At least one of my readers wasn't impressed.
Noting that Lewis had been fond of mythology
since childhood, the reader dismissed the
century's most prominent Christian apologist
on the grounds that Lewis "was never a
convinced and committed
atheist."
I've always remembered that letter because it
so perfectly illustrates the mentality of a
certain type of nonbeliever. His unbelief
doesn't stem from science or reason, as he'd
like you (and himself) to think. At bottom, he
simply refuses to believe. He's close-minded
and proud of it.
You can find a similar attitude among
evolutionists. Theirs is, as biochemist Michael
Denton has called it, a theory in crisis, running
into more problems all the time. Others have
laid out the many scientific flaws of evolution.
(See "Crumbling Icons" and
"Was Darwin Right After
All?"). What interests me at the moment is
the reaction of evolutionists themselves.
If they were simply humble, open-minded
inquirers as they claim, you'd think at some
point they'd admit that their previous
explanation might not hold water after all.
Instead they've clung to it all the more
determinedly. They've taken to insisting that
we no longer speak of the "theory of evolution"
but rather the "fact of evolution." They say
decidedly unscientific and irrational things like
"even if it has problems it's the best
explanation we've got" — as if admission of
their own ignorance, much less God's
guidance in creation, were out of the question.
You'd think evolution was a religion itself.

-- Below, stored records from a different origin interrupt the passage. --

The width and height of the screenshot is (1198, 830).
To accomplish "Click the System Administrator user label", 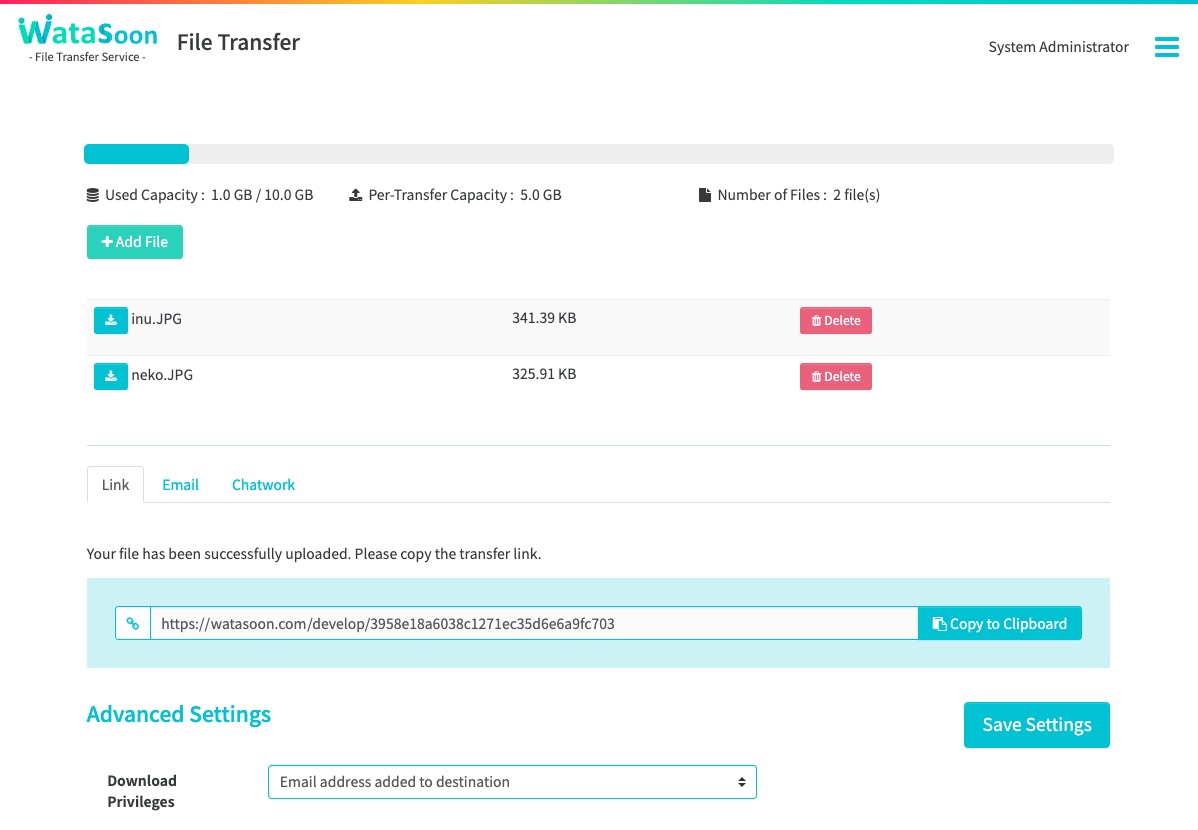I will [1058, 47].
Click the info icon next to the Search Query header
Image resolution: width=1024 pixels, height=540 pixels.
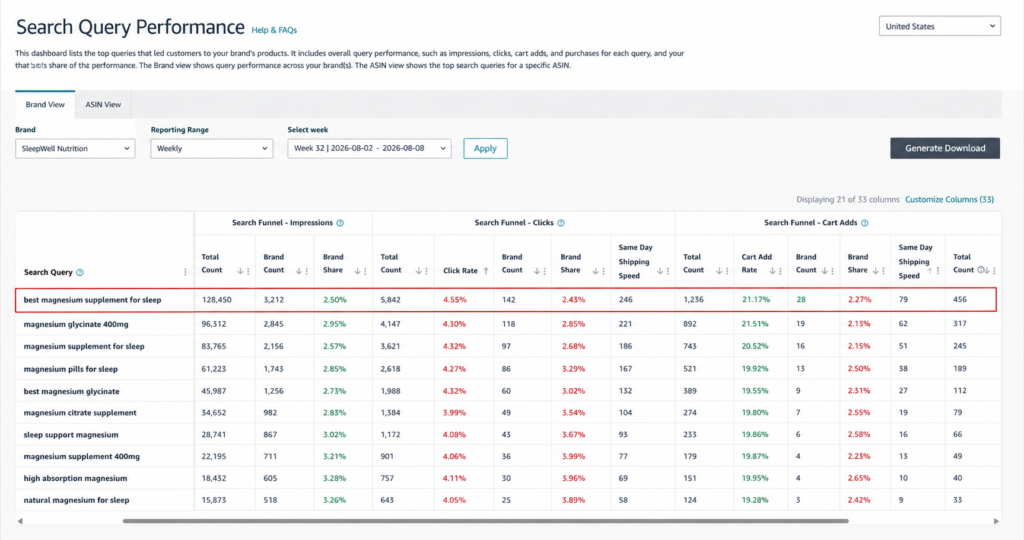click(x=80, y=272)
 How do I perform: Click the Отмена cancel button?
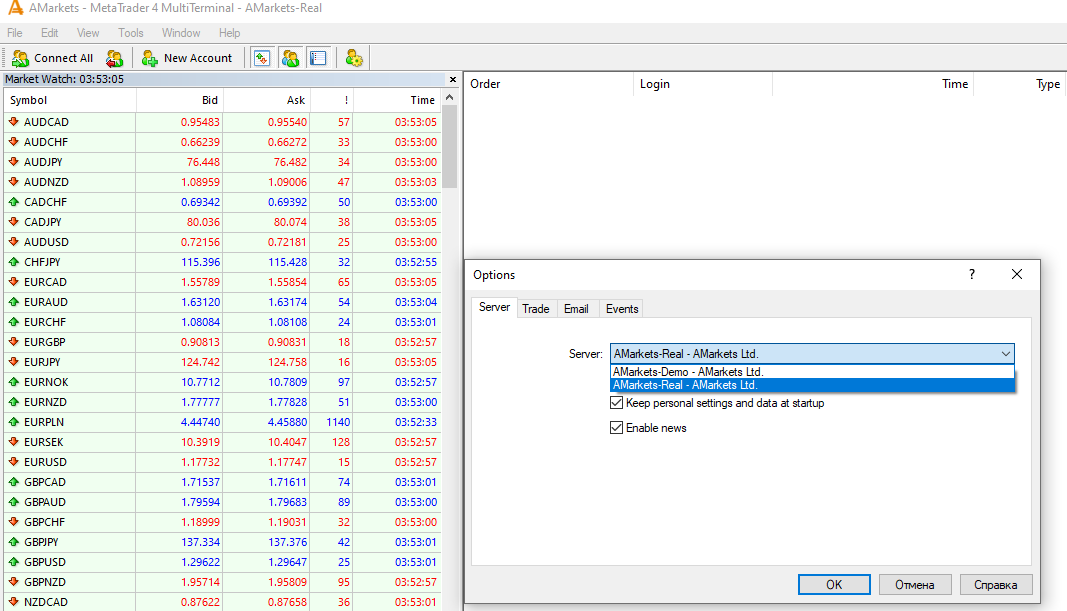[914, 585]
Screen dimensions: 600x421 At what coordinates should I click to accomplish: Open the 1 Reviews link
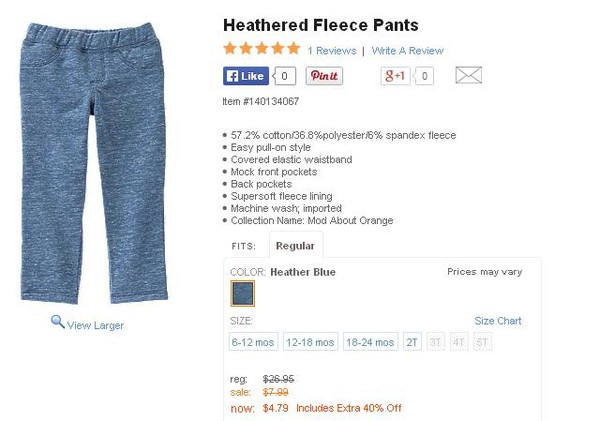(x=332, y=51)
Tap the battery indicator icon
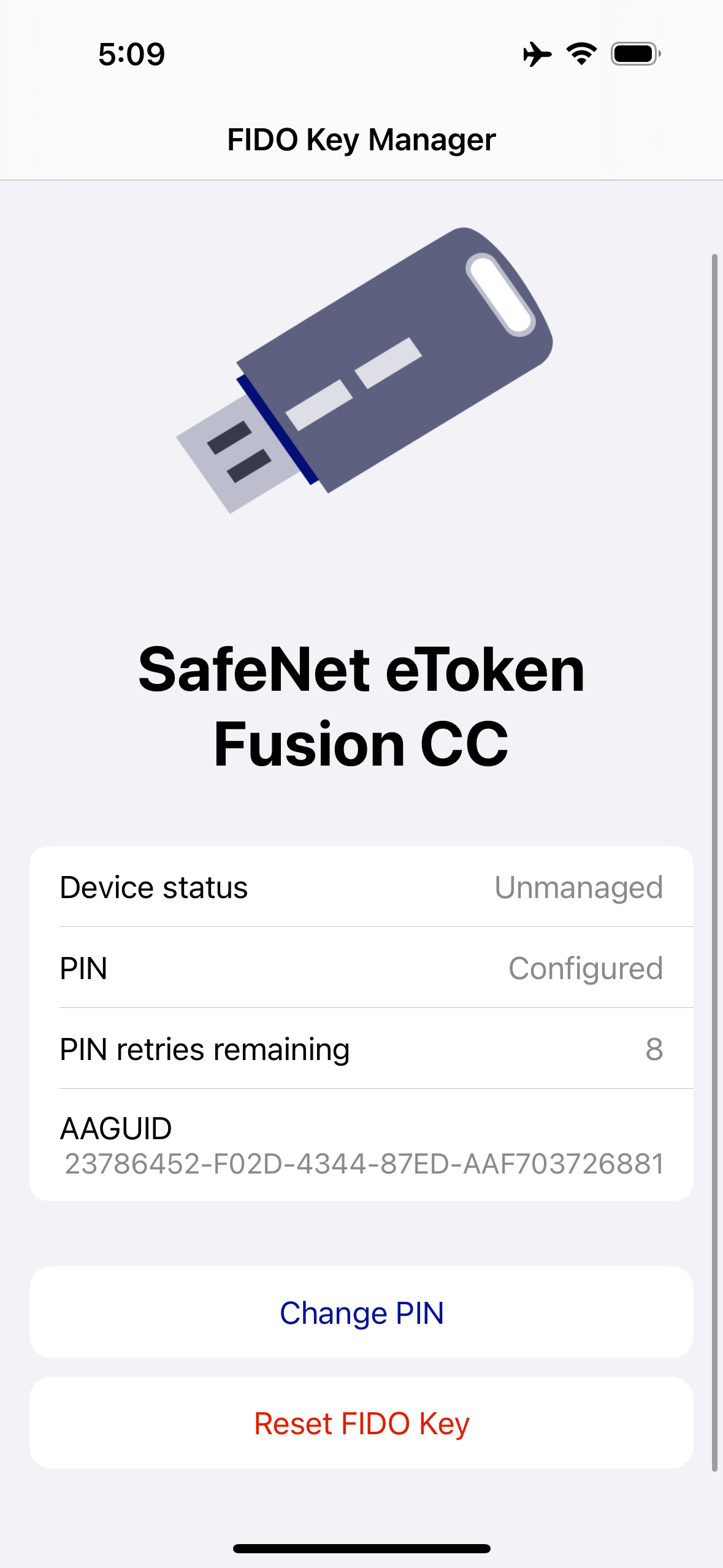Viewport: 723px width, 1568px height. 635,54
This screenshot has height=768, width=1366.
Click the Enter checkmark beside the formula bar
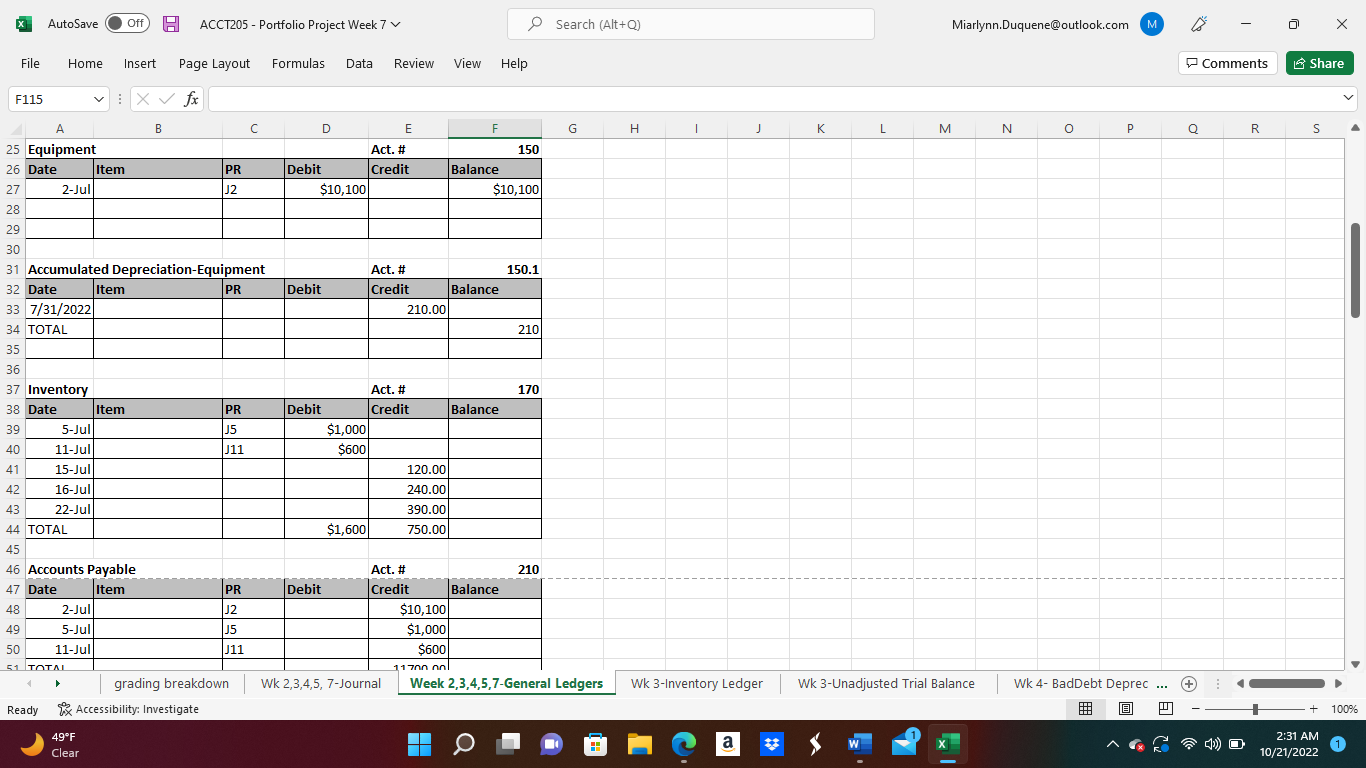[x=166, y=98]
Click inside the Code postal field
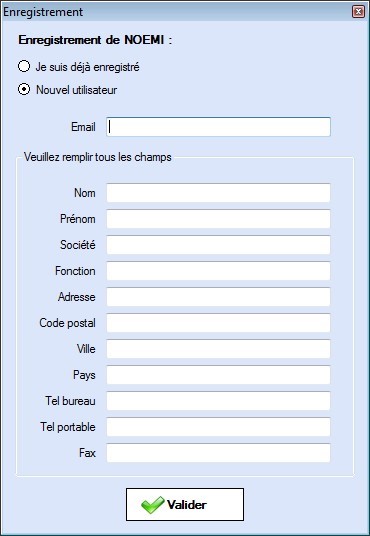Image resolution: width=370 pixels, height=536 pixels. [x=218, y=323]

And so it has always been, argues
biophysicist Cornelius G. Hunter in his
fascinating new book, Darwin's God:
Evolution and the Problem of Evil. Backed
by extensive quotation, Hunter contends that
Charles Darwin and his heirs, far from being
disinterested scientific observers, came to
their views based on their assumptions about
God. They looked at the world, decided it
should have been designed better, and
concluded that God simply wouldn't have
done it that way. Hunter writes:
Darwin was concerned, for
example, that tons of pollen go to waste every
year, that some species are ill-adapted for
their environments, that ants make slaves of
other ants, and that parasites feed off their
victims. He tried to make sense of what
seemed to be the evil side of nature. "What a
book a devil's chaplain might write on the
clumsy, wasteful blundering, low and horribly
cruel works of nature," he concluded a letter to
a friend.
How could divine creation be reconciled with
such evils? It was questions like these that,
for Darwin, seemed to confirm that life is
formed by blind natural forces. He was
motivated toward evolution not by direct
evidence in favor of his new theory but by
problems with the common notion of divine
creation. Creation, it seemed, does not always
reflect the goodness of God, so Darwin
advocated a naturalistic explanation to
describe how creation came
about.
That naturalism colored all his perspectives.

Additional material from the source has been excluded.